Maybe the answer is because we are a democracy and maybe I will take the time today to thank God I am alive, filled with grace and that I live in a country that allows me to hear this healthy debate.
How does education play into all of this? Perhaps we should all remind ourselves that if we work in education that we not only have the right to express our opinions, we have the obligation to urge our students to enjoy and participate in the debate, no matter which side of the pendulum we swing too.
September 17th was constitution day. A day when most educational institutions spend some time conveying the importance and the gift we all received on this day.

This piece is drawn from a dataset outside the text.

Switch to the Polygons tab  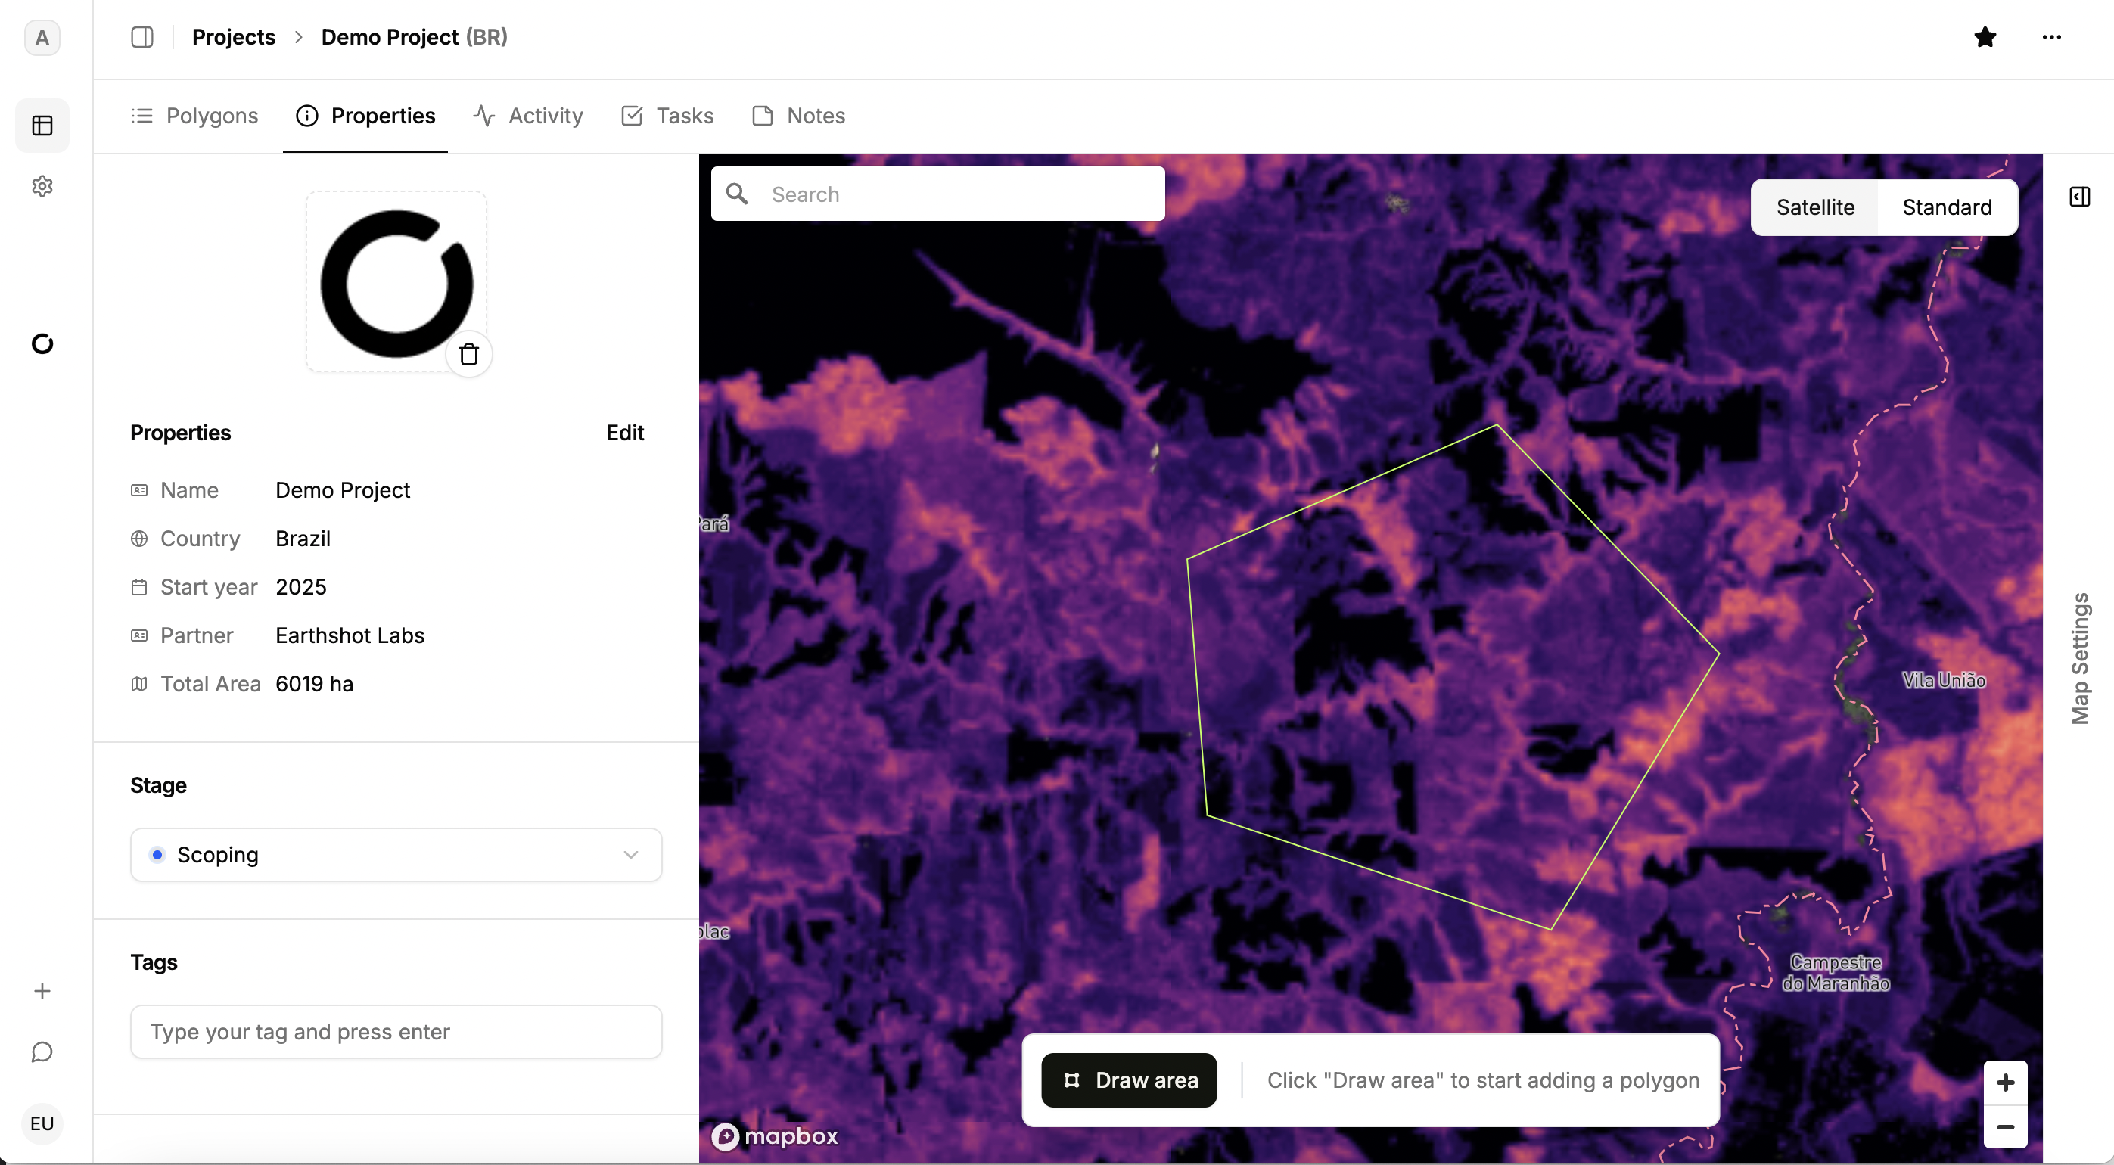tap(195, 116)
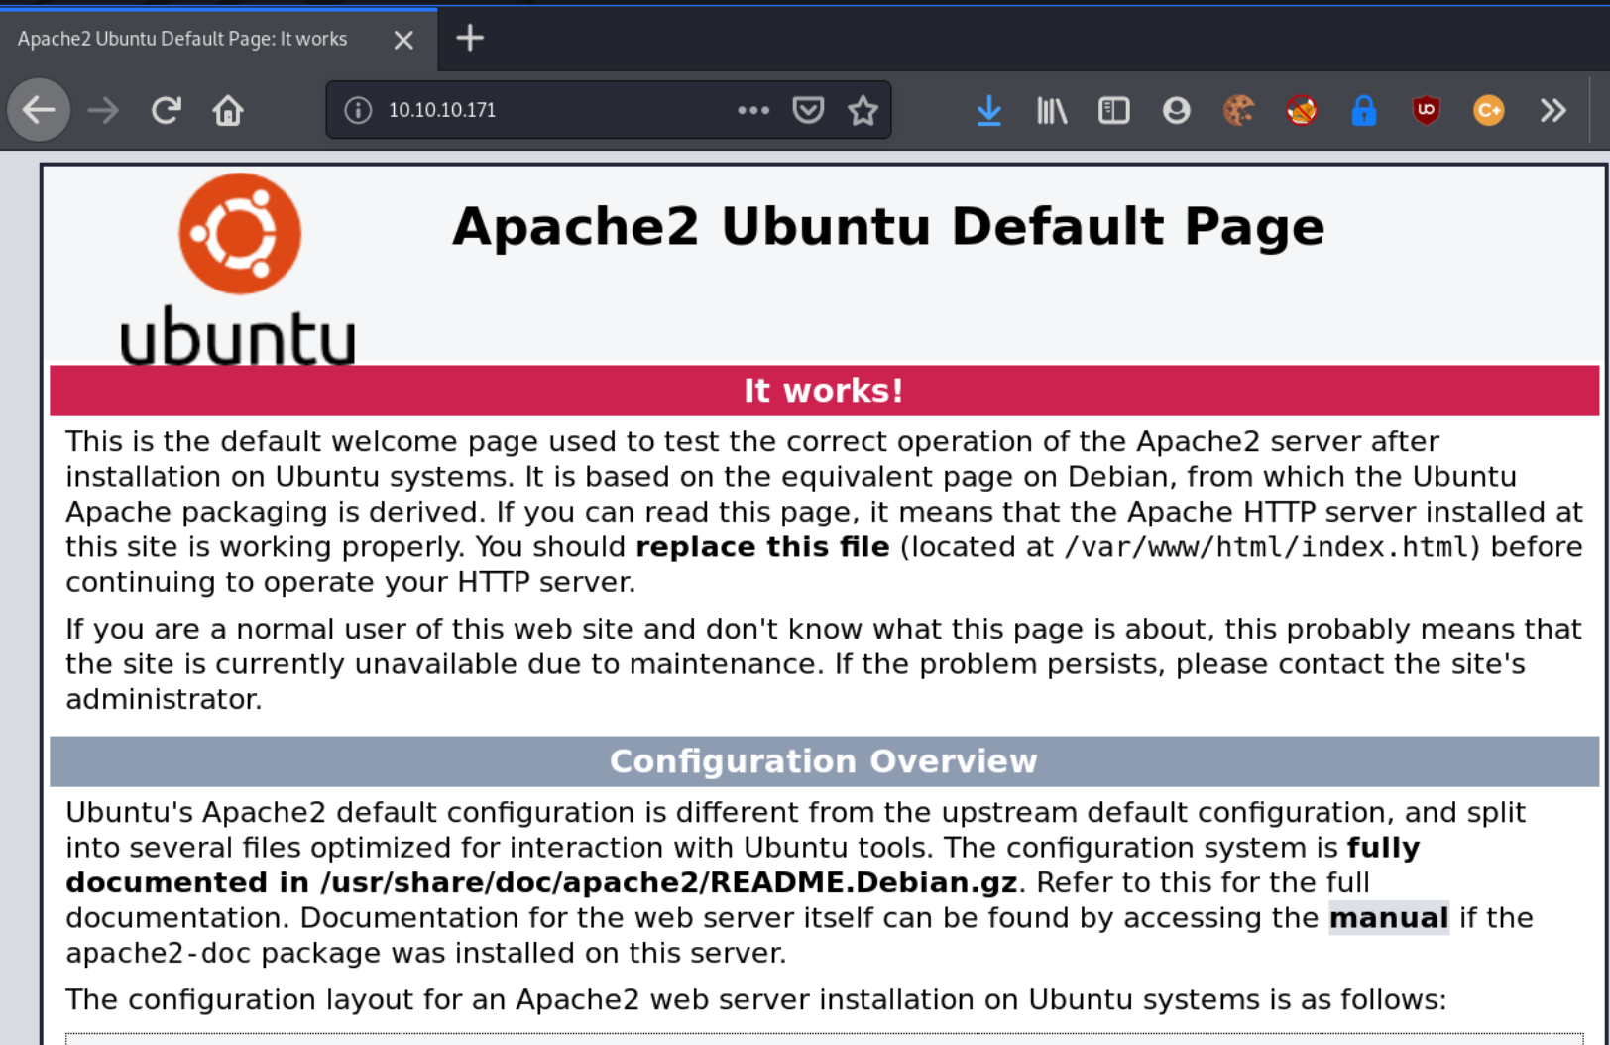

No matter how much we argue about the details of its meaning today, in the opinion of many, the Constitution signed in Philadelphia on September 17, 1787 represents the greatest expression of statesmanship and compromise ever written. In just four hand-written pages, the Constitution gives us no less than the owners’ manual to the greatest form of government the world has ever known.
The Federal Convention convened in the State House (Independence Hall) in Philadelphia on May 14, 1787, to revise the Articles of Confederation. Because the delegations from only two states were at first present, the members adjourned from day to day until a quorum of seven states was obtained on May 25. Through discussion and debate it became clear by mid-June that, rather than amend the existing Articles, the Convention would draft an entirely new frame of government. All through the summer, in closed sessions, the delegates debated, and redrafted the articles of the new Constitution. Among the chief points at issue were how much power to allow the central government, how many representatives in Congress to allow each state, and how these representatives should be elected–directly by the people or by the state legislators. The work of many minds, the Constitution stands as a model of cooperative statesmanship and the art of compromise.
Let’s take a few more moments as we head into this frenzy of modern day politics to appreciate our gift and get involved. You might just make history.